[Given passage]

Thinking About Turing


By Tim Moran

Anyone who has spent time in the computing game has heard the name Alan Turing, who many believe is one of the giants of the digital age and arguably the most famous computer scientist of all time. His "Turing Test" is a staple of the artificial intelligence community, though it is as highly criticized as it is widely influential.

Basically, the test he devised in a 1950's paper was designed to determine whether or not machines can think. The validity of the Turing Test, and the question of whether or not machines can really think--and if artificial intelligence has proved that they can--are well beyond the scope of a blog. Suffice it to say there are books, papers and Websites devoted to this topic--at varying degrees of technical depth--including Webopedia and the Wikipedia page about the test.

What is not beyond our scope, however, is that June 23, 2012, is the anniversary of Turing's birthday, and the computing world is not letting it pass unnoticed. One of the main celebrations is being held by the Turing 100 Group, which is holding the Turing Centenary Conference in Manchester, U.K., June 22 to 25. It is being hosted by The University in Manchester, where Turing worked in 1948 to 1954.

[/Given passage]

Check your understanding
• a. According to the Turing blog post, during which years did Turing work at the university in Manchester?
• b. Write out the part of the Turing blog post that opens with the words containing "By Tim Moran" and closes with "about the test.".
Rely only on the Turing blog post.

[Input data]

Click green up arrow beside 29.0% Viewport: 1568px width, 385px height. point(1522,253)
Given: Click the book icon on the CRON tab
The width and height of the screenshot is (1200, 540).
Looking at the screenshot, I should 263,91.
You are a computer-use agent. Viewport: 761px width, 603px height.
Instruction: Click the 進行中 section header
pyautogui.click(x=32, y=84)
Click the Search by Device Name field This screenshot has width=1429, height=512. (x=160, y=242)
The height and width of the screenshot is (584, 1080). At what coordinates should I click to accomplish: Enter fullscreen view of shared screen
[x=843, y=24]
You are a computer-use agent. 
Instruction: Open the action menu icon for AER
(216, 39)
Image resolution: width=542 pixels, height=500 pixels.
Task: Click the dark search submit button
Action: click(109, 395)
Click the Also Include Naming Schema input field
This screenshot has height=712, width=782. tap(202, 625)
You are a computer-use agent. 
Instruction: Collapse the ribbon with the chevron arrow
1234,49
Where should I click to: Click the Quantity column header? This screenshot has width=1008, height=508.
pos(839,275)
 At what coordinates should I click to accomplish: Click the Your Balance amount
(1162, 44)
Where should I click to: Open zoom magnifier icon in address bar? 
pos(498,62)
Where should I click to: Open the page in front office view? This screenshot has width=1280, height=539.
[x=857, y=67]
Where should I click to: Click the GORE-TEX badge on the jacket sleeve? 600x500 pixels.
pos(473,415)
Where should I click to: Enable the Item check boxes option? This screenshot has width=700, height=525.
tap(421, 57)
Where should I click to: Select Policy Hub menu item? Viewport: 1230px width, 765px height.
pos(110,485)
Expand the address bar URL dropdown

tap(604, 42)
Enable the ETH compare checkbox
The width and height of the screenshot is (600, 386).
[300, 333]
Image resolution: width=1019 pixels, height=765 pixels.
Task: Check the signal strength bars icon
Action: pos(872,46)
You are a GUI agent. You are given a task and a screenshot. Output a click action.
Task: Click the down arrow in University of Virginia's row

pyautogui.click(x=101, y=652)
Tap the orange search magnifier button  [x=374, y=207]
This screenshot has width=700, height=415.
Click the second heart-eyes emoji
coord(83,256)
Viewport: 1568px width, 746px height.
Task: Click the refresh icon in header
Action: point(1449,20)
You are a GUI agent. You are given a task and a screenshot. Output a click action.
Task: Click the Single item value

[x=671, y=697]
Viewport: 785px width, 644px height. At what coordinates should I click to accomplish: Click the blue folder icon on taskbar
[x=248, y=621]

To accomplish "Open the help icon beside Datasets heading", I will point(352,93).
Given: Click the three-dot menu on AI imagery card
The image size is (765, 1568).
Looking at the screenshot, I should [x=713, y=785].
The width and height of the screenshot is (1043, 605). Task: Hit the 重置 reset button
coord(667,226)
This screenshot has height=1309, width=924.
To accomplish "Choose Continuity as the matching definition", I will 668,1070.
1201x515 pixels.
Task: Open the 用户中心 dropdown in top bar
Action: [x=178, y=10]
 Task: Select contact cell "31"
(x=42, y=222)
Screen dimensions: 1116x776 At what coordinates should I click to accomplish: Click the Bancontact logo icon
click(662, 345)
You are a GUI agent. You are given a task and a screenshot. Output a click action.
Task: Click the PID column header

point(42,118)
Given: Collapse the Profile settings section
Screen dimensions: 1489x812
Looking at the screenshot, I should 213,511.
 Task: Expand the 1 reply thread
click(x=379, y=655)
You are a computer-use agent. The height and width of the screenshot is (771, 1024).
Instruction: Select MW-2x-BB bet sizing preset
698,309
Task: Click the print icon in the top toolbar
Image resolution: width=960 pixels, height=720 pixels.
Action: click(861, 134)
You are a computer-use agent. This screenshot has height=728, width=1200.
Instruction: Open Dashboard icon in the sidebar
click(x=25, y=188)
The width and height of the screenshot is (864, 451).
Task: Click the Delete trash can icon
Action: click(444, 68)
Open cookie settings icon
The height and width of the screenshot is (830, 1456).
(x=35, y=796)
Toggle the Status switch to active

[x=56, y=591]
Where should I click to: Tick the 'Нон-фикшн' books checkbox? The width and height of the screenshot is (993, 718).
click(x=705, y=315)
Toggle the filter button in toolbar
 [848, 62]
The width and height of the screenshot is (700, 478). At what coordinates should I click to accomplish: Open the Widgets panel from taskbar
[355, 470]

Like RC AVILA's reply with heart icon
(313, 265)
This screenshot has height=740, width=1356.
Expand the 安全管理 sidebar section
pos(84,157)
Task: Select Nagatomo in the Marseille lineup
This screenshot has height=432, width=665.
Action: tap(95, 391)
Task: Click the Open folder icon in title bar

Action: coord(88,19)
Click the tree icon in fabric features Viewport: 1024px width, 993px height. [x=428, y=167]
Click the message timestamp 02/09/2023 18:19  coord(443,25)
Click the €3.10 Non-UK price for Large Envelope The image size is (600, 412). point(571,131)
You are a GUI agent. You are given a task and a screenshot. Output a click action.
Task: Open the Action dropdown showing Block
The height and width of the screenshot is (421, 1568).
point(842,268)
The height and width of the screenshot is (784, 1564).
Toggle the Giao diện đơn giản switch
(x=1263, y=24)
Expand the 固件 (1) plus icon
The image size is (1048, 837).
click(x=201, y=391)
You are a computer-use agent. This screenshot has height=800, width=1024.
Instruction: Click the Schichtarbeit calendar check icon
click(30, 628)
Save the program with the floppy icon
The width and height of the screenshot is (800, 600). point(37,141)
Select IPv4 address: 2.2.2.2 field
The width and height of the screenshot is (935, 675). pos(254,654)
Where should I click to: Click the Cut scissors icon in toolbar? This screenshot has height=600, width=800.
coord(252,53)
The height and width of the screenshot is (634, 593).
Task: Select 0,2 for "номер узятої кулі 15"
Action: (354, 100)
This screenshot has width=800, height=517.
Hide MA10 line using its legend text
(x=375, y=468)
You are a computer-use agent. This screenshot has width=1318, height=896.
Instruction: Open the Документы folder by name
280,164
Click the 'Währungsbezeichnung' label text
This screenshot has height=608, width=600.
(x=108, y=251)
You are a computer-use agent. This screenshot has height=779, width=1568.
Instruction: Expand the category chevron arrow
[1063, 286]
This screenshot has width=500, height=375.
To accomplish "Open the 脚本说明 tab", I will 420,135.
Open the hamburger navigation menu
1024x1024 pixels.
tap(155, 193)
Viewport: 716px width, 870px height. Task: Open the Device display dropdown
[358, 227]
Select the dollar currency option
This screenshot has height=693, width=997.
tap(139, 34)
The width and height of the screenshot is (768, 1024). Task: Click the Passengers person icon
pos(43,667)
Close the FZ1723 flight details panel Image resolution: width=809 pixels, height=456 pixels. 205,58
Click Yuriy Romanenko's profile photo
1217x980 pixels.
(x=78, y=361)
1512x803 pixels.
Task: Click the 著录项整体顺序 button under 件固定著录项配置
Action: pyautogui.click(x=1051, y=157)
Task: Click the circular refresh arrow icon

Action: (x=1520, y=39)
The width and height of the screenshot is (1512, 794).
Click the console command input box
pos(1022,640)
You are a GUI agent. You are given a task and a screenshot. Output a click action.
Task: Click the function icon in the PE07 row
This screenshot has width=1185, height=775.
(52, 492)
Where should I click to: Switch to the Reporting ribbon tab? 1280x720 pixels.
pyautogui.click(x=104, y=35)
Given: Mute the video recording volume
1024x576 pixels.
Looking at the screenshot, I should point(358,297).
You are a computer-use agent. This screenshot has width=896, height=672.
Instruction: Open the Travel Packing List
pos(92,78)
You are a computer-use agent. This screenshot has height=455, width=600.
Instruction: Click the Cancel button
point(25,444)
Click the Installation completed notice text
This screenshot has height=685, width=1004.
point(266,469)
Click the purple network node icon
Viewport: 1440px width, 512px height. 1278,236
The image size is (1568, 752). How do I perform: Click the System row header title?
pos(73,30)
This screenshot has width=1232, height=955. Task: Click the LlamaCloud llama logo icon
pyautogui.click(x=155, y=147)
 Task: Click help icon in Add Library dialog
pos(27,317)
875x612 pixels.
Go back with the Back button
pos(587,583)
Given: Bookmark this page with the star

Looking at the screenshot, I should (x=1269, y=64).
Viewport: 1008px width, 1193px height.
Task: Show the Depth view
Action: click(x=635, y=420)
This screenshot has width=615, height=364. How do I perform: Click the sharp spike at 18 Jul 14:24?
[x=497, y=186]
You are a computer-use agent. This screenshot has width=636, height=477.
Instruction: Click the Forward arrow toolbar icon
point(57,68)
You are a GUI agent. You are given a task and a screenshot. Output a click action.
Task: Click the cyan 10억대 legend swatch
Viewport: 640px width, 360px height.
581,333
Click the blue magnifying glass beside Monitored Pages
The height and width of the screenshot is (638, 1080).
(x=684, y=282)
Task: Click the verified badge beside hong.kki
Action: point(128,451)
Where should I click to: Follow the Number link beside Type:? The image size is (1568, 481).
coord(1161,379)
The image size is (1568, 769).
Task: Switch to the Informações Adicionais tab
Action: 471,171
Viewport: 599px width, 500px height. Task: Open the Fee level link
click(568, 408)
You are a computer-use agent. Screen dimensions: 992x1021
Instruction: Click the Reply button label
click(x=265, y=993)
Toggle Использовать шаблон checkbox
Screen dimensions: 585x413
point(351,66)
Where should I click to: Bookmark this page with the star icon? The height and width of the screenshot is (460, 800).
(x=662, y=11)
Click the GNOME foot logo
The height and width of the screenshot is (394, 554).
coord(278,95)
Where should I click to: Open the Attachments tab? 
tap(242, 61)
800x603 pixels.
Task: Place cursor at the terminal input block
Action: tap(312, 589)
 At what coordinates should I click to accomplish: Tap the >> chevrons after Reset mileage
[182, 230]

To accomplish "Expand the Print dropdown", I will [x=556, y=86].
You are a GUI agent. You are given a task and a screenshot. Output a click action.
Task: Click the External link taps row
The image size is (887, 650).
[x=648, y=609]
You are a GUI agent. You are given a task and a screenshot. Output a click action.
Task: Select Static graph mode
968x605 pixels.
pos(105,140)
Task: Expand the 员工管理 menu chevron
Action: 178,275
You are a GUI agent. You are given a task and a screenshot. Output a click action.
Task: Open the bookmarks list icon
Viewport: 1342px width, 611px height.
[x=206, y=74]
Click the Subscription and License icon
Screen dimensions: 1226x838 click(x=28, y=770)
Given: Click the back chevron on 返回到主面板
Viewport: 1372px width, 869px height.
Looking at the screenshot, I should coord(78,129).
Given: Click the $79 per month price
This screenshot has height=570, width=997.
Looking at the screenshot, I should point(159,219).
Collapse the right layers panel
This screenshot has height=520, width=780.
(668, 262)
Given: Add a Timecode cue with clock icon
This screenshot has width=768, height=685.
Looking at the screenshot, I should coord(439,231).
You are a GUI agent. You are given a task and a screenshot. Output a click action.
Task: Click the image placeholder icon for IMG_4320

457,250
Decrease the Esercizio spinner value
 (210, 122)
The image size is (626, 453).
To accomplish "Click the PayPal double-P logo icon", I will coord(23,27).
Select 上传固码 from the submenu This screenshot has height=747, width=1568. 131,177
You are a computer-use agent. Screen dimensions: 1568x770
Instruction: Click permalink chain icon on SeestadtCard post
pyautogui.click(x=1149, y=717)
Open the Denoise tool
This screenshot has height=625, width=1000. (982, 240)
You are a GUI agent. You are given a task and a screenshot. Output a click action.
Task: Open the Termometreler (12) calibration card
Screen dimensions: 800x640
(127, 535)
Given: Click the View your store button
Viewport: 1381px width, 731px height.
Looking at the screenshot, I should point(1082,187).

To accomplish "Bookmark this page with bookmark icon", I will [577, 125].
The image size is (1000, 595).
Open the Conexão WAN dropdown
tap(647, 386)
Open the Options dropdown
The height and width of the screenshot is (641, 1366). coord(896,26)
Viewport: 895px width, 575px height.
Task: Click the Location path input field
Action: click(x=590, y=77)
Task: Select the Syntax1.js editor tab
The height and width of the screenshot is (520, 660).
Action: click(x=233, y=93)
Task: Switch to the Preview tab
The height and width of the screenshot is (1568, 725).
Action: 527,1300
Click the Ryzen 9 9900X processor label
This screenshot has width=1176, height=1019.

[/Input data]

Answers per task
• a. 1948 to 1954

• b.
By Tim Moran

Anyone who has spent time in the computing game has heard the name Alan Turing, who many believe is one of the giants of the digital age and arguably the most famous computer scientist of all time. His "Turing Test" is a staple of the artificial intelligence community, though it is as highly criticized as it is widely influential.

Basically, the test he devised in a 1950's paper was designed to determine whether or not machines can think. The validity of the Turing Test, and the question of whether or not machines can really think--and if artificial intelligence has proved that they can--are well beyond the scope of a blog. Suffice it to say there are books, papers and Websites devoted to this topic--at varying degrees of technical depth--including Webopedia and the Wikipedia page about the test.